===== EXTRACTED MATERIAL

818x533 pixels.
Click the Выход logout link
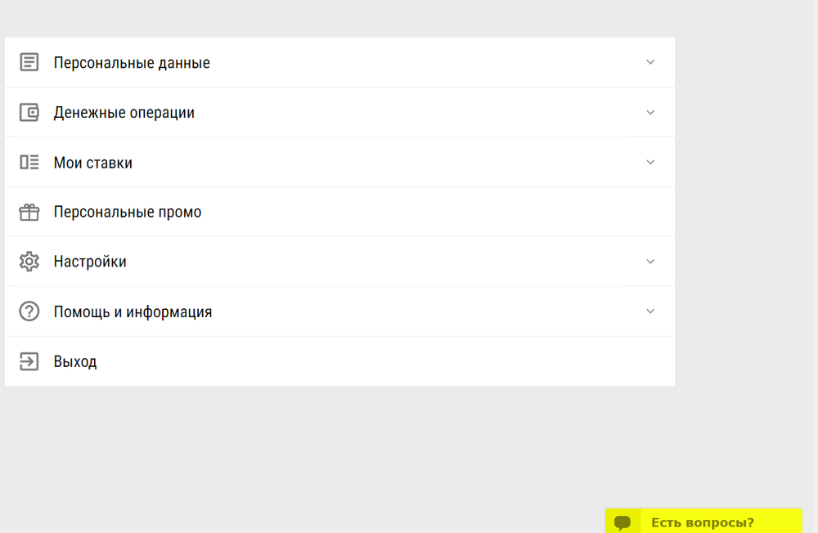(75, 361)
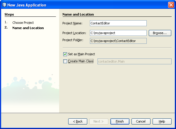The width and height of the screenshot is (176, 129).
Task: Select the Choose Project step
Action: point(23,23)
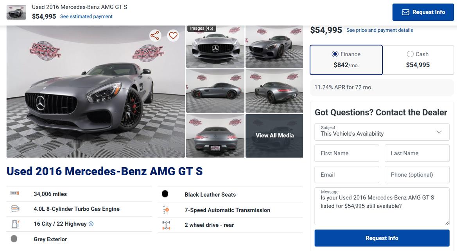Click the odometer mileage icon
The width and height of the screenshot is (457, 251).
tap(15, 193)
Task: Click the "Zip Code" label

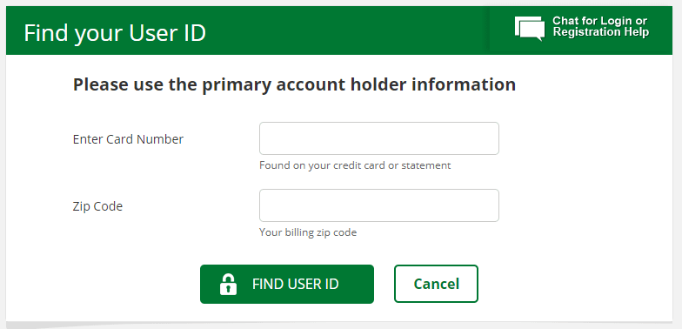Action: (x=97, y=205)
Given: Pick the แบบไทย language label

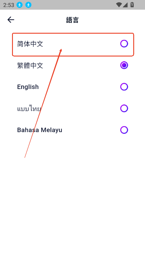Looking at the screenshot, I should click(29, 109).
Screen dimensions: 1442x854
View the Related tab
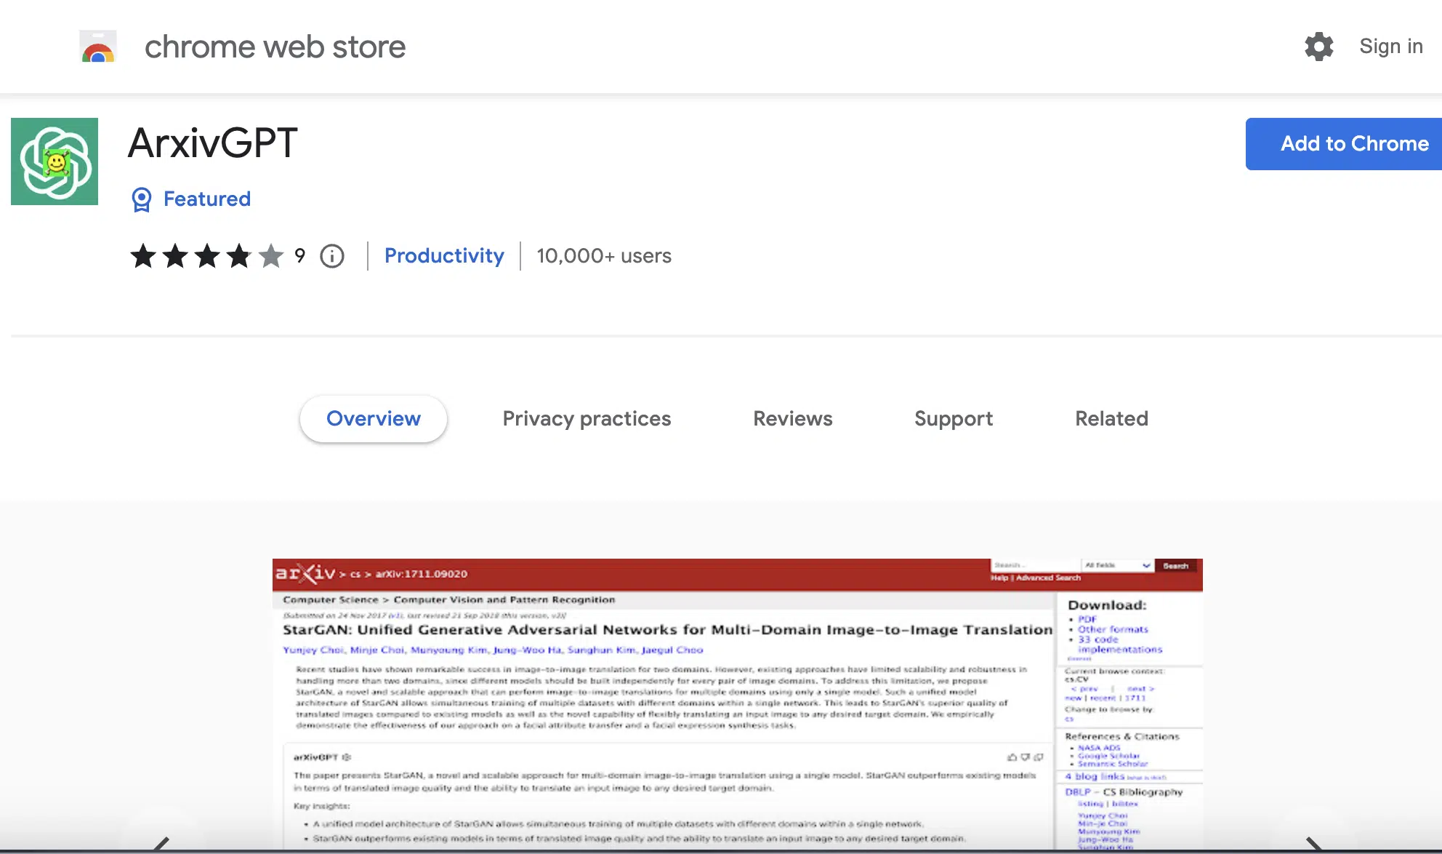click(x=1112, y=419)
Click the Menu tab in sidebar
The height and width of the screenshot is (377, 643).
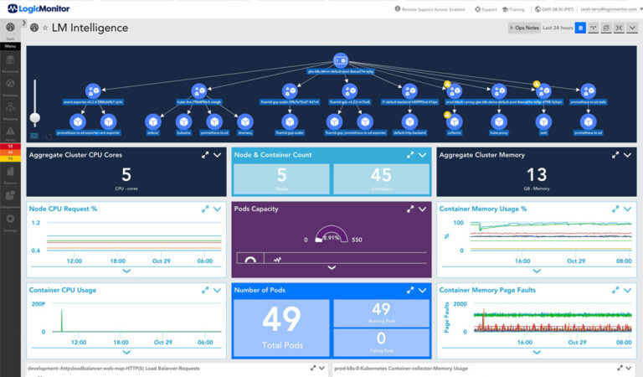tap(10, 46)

==========
===== EXTRACTED MATERIAL

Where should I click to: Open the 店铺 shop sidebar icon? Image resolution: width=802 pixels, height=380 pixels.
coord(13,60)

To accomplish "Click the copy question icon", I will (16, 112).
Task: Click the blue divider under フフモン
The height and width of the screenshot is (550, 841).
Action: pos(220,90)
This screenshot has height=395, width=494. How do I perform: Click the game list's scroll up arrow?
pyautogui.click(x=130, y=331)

==========

Scale the rows above from the line with "Click the Menu tab in sidebar" up to and including the line with "tap(10, 46)", requests included, and give only those lines again, multiplying every coordinate in the answers by 1.35 and rounding to whole numbers with halves rounded up. Leave the pictures out of your answer.

▸ **EXERCISE OUTPUT**
Click the Menu tab in sidebar
The height and width of the screenshot is (377, 643).
tap(14, 62)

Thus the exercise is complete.